Pixel coordinate grounding data:
^^^^^^^^

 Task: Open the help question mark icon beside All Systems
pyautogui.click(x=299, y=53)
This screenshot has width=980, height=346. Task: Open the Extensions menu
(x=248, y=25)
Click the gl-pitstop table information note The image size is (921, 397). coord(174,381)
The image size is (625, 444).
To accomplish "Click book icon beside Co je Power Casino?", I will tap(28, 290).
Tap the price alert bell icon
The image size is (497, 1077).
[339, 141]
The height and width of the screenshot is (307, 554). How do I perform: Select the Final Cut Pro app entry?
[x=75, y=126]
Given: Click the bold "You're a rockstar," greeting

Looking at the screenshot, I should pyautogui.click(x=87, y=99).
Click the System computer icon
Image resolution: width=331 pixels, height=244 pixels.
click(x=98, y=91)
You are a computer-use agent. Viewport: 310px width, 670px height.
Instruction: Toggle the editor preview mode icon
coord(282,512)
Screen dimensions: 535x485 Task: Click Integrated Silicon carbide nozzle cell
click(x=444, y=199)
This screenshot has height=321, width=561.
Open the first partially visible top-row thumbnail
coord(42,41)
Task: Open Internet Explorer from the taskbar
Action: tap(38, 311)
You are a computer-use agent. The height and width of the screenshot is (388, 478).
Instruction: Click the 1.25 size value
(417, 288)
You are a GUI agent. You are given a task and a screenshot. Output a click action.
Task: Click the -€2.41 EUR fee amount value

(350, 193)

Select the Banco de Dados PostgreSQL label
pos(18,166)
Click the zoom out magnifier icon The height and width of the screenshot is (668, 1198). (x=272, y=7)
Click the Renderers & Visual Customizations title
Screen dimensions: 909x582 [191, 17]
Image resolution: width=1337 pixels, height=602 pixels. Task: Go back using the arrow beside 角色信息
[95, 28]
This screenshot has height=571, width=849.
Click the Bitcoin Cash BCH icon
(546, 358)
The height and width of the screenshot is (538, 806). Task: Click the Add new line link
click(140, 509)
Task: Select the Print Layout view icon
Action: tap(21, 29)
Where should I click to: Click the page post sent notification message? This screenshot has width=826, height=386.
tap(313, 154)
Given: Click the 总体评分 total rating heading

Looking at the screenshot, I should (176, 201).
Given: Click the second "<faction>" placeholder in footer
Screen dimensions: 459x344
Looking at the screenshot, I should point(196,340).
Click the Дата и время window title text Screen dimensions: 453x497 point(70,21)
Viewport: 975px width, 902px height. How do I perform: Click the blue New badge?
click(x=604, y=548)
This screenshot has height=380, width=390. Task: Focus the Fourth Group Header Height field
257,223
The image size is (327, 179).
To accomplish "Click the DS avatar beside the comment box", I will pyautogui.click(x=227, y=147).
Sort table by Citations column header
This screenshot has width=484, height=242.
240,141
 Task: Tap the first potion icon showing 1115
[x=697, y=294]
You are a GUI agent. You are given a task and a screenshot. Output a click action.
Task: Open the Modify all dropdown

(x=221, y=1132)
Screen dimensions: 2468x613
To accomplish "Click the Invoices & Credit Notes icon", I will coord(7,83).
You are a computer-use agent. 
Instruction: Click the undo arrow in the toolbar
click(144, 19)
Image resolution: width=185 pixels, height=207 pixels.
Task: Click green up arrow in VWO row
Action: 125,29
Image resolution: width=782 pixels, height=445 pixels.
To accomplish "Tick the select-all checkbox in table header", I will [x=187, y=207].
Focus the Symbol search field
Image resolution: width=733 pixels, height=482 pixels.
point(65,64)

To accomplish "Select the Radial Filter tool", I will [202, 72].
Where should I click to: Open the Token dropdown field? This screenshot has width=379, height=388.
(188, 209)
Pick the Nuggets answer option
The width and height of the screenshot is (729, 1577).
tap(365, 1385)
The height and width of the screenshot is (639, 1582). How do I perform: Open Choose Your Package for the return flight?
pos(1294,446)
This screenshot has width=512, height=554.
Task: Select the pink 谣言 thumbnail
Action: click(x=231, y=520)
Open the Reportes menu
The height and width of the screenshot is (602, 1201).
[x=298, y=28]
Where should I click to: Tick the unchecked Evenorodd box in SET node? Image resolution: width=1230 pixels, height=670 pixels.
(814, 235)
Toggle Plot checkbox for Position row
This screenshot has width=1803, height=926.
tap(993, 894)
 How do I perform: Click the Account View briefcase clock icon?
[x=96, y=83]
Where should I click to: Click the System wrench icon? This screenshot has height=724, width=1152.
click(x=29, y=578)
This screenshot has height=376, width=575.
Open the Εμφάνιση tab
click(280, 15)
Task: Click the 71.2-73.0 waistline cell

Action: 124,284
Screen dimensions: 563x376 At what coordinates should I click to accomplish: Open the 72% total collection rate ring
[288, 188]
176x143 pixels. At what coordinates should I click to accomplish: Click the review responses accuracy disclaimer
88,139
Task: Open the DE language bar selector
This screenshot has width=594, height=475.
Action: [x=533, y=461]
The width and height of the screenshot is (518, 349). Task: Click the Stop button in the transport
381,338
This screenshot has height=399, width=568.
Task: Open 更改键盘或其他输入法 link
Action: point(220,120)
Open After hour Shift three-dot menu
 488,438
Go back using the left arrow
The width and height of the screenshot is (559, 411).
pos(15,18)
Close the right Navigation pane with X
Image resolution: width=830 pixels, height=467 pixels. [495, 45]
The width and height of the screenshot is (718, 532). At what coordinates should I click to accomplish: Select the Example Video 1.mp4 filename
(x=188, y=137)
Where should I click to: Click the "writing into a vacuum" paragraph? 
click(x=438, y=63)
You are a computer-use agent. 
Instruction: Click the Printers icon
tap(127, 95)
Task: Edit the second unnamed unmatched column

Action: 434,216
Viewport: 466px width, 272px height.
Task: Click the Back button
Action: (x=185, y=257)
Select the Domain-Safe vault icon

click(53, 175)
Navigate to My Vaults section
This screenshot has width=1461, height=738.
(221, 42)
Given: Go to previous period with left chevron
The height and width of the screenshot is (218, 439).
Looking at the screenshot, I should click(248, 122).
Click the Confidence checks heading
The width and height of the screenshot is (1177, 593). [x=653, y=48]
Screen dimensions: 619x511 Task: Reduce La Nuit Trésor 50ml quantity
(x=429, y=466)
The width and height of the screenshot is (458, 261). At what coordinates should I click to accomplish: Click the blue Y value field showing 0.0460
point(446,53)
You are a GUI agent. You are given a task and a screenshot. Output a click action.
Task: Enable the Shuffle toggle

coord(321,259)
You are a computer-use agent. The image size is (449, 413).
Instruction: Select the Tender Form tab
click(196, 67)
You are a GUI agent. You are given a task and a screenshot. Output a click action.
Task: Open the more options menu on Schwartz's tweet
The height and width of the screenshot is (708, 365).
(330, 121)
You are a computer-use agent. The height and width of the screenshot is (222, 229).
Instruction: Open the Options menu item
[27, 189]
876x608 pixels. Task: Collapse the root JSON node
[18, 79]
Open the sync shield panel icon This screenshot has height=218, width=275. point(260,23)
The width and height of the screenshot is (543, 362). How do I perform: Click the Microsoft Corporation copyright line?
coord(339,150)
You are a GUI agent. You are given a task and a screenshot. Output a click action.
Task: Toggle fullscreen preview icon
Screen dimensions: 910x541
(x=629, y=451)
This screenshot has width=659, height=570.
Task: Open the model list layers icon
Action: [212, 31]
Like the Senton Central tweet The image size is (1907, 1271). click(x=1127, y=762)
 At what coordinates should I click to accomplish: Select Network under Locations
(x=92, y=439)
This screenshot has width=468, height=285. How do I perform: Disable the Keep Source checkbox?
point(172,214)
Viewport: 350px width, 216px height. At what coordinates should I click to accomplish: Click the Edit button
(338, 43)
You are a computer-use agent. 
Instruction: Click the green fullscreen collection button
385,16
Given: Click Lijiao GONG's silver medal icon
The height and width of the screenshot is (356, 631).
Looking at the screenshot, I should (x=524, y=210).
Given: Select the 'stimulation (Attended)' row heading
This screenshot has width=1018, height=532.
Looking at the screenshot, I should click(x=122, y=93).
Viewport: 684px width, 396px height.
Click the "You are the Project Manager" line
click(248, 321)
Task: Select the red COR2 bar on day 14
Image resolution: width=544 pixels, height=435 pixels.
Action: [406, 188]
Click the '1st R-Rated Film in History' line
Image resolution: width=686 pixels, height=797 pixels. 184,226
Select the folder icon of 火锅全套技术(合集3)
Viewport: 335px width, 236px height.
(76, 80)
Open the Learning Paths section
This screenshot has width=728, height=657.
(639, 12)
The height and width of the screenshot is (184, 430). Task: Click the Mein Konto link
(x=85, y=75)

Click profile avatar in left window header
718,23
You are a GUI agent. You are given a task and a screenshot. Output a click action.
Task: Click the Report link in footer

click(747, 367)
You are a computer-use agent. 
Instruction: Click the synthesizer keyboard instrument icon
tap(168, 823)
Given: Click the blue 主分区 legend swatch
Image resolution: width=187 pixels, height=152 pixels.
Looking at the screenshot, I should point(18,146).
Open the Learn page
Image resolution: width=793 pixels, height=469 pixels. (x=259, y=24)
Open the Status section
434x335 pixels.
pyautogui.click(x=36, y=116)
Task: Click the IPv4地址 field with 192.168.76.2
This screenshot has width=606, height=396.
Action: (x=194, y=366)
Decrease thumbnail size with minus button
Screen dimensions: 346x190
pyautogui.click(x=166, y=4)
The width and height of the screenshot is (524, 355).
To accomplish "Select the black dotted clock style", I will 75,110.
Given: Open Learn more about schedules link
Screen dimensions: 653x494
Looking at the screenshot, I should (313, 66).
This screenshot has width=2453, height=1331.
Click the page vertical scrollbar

^^^^^^^^

Beginning with the line above that contains "Image resolution: width=544", copy each line exactly up to and including the line that contains "Open the Learning Paths section", and go no further.

Image resolution: width=544 pixels, height=435 pixels.
Action: [406, 188]
Click the '1st R-Rated Film in History' line
Image resolution: width=686 pixels, height=797 pixels. 184,226
Select the folder icon of 火锅全套技术(合集3)
Viewport: 335px width, 236px height.
(76, 80)
Open the Learning Paths section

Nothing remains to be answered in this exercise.